Jim O'Halloran • September 28, 2021

laravel php

Eloquent in Laravel received a new "one of many" relationship type in Laravel 8.42. Laravel News explains this comparatively recent feature here.

It seems like the ideal use case for this is a one to many relationship, where one of the relations is a bit "special".

The examples in the linked Laravel News post are helpful, and include the case where a User has manu login sessions, but you use and want to access efficiently the "latest" login session.

The feature's PR shows this implemented as follows (and has other good info on the use case for this relation):

public function latest_login()
{
    $this->hasOne(Login::class)->orderByDesc('id');
}

The feature's original author (Lennart Carstens-Behrens) also provides this helpful repo with models containing additional examples.

Use With Polymorphic Relationships

My application has a generic "address" entity, which can be related to a bunch of different things via a polymorphic relationship. Addresses can be attached to either Customers or Contacts for example. I call this relationship adressable. Each adressable can have a bunch of different addresses, one of which is the "primary" address. Rather than iterating the entire address book collection all the time, I wanted to see if "One Of Many" could be used with a polymorphic relationship to get the primary address.
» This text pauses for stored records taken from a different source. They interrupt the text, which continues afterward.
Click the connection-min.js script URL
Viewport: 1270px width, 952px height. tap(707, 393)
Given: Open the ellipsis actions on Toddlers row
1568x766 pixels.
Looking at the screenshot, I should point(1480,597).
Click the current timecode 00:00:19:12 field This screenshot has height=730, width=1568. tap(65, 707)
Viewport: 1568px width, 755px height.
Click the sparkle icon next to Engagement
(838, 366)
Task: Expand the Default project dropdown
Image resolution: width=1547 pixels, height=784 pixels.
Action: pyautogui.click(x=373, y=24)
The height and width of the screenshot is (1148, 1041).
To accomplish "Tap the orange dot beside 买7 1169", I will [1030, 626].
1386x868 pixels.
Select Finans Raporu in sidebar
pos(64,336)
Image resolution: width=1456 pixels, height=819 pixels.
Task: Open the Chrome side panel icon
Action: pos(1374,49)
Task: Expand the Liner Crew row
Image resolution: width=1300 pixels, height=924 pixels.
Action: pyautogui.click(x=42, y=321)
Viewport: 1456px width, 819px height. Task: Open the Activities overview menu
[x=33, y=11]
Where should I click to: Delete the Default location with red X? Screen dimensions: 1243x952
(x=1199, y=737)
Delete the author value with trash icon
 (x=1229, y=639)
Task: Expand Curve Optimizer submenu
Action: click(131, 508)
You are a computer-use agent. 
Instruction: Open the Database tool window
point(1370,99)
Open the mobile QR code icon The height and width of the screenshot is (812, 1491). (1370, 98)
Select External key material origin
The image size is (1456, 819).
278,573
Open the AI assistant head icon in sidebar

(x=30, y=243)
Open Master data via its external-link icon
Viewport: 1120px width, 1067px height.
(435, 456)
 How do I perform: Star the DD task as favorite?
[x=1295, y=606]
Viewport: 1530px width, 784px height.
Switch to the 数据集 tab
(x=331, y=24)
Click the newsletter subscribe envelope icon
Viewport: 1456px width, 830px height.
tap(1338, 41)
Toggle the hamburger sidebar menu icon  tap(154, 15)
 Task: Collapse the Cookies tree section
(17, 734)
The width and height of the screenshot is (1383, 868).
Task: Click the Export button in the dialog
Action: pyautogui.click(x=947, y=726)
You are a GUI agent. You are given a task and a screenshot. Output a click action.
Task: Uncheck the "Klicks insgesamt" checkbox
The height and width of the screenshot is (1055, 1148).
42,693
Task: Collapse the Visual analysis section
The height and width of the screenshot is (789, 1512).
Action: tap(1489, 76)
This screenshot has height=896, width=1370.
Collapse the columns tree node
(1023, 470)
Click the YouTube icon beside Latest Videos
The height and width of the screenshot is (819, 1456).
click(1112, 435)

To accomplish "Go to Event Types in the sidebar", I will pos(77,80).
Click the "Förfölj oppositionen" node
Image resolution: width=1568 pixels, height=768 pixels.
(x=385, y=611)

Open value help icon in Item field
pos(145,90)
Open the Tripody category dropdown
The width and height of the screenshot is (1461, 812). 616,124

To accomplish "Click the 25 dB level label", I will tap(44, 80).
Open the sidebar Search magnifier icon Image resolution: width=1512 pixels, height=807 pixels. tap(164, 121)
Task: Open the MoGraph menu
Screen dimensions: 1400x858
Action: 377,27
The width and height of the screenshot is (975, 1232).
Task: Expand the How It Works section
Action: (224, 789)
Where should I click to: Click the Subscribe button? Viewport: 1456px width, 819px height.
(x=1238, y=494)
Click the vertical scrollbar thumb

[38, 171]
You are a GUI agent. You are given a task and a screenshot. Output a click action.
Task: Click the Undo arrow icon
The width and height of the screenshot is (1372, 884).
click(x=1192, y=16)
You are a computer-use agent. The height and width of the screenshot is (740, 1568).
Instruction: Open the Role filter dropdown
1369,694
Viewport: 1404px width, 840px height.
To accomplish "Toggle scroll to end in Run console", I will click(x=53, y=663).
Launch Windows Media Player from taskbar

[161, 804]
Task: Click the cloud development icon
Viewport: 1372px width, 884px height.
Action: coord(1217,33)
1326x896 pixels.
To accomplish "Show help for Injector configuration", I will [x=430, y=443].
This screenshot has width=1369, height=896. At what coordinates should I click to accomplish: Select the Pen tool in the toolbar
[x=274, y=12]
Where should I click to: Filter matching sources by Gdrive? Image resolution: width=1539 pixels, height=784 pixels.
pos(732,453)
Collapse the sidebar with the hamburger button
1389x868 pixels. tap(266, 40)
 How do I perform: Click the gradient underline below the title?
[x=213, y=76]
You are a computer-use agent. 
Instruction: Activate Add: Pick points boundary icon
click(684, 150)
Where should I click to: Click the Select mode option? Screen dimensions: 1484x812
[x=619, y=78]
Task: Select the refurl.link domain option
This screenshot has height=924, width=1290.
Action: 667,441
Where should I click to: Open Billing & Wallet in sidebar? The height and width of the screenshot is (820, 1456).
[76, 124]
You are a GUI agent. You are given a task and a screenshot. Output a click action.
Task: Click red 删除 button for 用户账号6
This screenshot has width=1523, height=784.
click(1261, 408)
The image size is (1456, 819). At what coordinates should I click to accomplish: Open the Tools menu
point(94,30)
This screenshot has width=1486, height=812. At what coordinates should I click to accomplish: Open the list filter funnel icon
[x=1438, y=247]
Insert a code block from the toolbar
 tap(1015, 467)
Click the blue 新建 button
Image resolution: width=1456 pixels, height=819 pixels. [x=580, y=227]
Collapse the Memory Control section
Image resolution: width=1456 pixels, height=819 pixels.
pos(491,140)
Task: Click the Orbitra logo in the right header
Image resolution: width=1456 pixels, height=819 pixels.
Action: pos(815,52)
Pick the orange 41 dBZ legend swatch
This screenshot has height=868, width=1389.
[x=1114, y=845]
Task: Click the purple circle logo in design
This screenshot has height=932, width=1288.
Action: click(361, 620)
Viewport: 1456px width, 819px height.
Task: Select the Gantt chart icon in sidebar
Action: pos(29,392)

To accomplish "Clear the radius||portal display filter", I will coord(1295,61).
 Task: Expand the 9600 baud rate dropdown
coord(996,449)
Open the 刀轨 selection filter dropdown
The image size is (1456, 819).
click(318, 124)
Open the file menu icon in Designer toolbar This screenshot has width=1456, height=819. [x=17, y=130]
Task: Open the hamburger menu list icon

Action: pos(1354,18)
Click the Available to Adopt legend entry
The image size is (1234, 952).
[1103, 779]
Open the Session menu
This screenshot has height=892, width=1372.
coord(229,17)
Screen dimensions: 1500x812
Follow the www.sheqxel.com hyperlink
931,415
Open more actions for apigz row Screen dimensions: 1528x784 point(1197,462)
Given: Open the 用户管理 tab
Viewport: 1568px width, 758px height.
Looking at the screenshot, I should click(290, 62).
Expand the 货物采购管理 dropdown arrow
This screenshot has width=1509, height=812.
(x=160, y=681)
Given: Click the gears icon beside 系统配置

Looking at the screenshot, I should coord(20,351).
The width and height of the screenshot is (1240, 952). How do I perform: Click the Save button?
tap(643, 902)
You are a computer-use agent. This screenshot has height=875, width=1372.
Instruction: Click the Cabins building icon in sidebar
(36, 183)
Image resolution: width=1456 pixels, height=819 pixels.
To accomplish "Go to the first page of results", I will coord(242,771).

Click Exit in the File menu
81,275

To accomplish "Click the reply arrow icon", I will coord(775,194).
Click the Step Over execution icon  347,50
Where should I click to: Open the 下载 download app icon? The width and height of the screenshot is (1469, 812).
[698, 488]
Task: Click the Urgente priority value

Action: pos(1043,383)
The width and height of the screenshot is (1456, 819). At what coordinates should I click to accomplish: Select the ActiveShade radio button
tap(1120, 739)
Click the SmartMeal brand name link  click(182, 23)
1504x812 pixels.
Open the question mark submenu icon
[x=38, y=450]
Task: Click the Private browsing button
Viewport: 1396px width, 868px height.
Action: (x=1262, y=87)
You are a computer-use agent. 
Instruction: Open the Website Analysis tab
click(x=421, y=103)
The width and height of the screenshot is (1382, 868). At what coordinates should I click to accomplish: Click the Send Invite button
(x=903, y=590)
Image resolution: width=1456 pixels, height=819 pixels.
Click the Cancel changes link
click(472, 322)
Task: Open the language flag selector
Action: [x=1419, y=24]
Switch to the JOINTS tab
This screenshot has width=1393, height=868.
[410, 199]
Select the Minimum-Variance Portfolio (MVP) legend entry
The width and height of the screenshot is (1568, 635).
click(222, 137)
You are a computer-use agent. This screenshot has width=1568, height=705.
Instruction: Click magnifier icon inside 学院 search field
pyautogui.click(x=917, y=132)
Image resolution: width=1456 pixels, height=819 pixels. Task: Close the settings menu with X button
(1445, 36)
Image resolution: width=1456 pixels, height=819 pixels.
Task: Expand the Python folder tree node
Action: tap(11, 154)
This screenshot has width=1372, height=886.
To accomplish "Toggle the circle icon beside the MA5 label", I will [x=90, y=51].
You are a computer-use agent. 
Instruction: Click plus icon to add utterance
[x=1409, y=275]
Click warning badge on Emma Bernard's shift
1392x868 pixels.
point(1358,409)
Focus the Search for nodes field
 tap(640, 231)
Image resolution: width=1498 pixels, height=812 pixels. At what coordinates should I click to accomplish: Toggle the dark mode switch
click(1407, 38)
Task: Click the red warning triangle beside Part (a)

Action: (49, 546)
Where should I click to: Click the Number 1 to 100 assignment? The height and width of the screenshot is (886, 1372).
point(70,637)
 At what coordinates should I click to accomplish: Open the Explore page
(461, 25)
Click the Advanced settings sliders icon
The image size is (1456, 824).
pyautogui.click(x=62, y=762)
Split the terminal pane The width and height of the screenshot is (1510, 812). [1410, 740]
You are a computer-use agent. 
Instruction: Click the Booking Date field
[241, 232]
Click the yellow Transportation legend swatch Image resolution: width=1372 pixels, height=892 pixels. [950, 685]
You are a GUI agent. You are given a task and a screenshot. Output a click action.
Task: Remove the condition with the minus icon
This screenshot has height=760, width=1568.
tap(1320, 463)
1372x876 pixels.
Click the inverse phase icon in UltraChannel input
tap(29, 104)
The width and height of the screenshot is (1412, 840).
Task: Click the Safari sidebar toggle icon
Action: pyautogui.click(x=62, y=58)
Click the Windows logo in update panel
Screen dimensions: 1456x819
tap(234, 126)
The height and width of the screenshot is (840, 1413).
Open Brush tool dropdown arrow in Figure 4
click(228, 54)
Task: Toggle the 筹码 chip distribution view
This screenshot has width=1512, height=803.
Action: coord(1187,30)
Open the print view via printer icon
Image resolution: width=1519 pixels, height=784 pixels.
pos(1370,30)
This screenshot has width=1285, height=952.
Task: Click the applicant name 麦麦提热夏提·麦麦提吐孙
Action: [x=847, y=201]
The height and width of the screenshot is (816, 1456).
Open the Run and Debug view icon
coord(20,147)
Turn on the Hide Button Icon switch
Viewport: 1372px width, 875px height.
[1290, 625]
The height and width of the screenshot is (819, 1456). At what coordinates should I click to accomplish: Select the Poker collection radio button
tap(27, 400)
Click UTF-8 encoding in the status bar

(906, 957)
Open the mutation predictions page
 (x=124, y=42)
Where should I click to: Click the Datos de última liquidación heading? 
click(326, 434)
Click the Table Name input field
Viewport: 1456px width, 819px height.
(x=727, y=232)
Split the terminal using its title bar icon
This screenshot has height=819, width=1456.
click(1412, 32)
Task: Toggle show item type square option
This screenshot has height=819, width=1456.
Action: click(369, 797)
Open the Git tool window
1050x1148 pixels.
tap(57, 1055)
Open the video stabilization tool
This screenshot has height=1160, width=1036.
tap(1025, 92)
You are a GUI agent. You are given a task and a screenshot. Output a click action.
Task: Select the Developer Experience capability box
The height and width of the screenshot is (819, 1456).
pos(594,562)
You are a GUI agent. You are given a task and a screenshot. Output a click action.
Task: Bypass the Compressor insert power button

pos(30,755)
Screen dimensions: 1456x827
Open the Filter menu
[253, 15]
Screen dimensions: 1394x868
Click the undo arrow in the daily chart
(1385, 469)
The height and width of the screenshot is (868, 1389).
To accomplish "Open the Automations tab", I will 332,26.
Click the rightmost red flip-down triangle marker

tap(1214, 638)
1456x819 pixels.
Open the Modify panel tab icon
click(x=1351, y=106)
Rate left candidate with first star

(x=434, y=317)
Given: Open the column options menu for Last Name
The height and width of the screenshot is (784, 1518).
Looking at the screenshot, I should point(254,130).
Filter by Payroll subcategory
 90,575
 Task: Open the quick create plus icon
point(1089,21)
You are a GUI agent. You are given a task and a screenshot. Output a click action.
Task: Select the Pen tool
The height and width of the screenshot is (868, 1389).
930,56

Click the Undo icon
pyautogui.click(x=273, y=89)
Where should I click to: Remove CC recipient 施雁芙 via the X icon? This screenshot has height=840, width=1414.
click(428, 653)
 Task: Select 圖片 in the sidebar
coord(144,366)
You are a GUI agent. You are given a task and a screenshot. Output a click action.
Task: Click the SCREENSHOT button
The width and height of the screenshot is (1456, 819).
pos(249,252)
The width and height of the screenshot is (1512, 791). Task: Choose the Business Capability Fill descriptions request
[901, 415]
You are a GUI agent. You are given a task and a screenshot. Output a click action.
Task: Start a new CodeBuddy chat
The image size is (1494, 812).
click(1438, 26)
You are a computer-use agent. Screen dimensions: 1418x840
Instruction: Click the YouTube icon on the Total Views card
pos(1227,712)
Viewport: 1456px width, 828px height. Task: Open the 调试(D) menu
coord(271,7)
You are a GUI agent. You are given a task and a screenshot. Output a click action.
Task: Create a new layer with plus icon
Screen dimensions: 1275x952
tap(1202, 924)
Here's what I came up with:

public function primaryAddress()
{
    return $this->morphOne(Address::class, 'addressable')
        ->ofMany(
            ['id' => 'max'],
            function ($q) {
                $q->where('primary', true);
            }
        );
}

This gets the last address (MAX(id)) where the primary field is set to true. The "last address" part is a bit redundant since in my case there should only ever be a single primary address, but it's nice that the edge case is handled in a consistent way.

All in all, this is a feature I see myself using a lot. The ability to put any arbitrary where conditions into the query builder makes it super versatile, and the fact that it plays nice with polymorphic relationships is just awesome!